American police and spies love the idea of back door access to encrypted data that lets them snoop on suspicious types, but many will tell you that they're wildly optimistic. Even if you don't mind the implication that the government has a right to spy on anyone, this could easily introduce a flaw that any attacker can use. National Security Agency chief Michael Rogers thinks there's a happy medium, however. At a recent speech, he called for a "front door" encryption key that would provide access, but would be broken into pieces that prevents any one agency or person from getting in. This theoretically prevents thieves (and less than scrupulous authorities) from grabbing your data, but still lets officials look around when they have permission.

The idea is part of a broader set of suggestions that the White House is considering, such as letting courts order the creation of mirror accounts (to let investigators see every message as it arrives) or backing up data as soon as it's unencrypted. President Obama should get a report on these options as soon as this month, so there may be a change in policy relatively soon.

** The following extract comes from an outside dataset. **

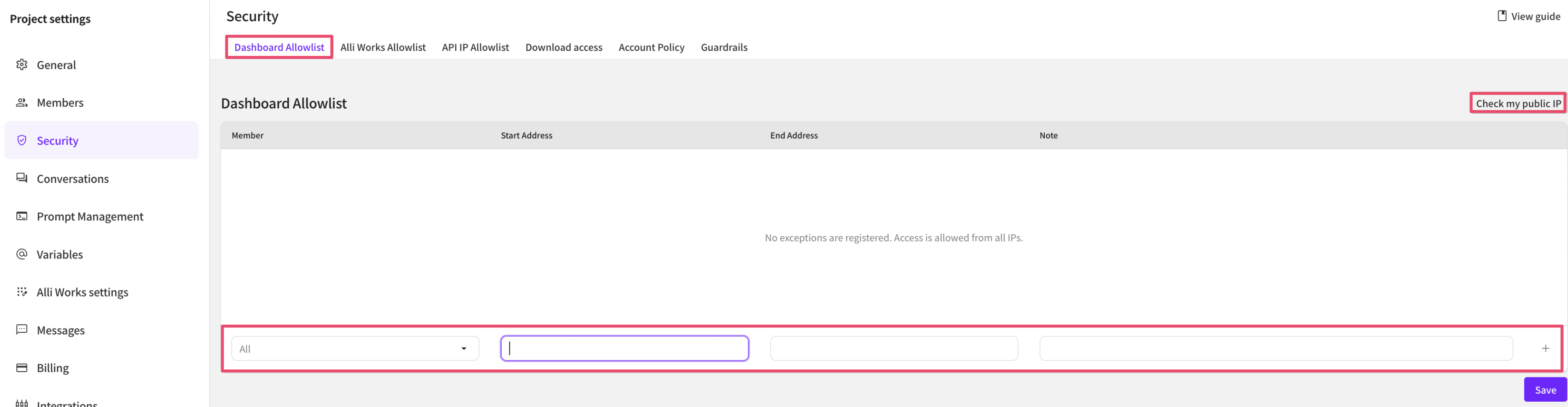The width and height of the screenshot is (1568, 407).
Task: Open the Guardrails tab
Action: click(x=724, y=47)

However, solutions like Rogers' are already facing a lot of pushback from not just privacy advocates, but fellow institutions like the National Institute of Standards and Technologies (which helps define encryption as we know it). They note that any door is likely to introduce security holes, even if you create a split key. Agencies like the FBI and NSA don't like widespread encryption precisely because it works so well, after all. And of course, this only works so long as there are key holders that won't simply roll over when there's a request. As has become clear with the NSA's cozy relationship with the Foreign Intelligence Surveillance Court, there's a tendency for government overseers to rubber stamp surveillance rather than call it into question.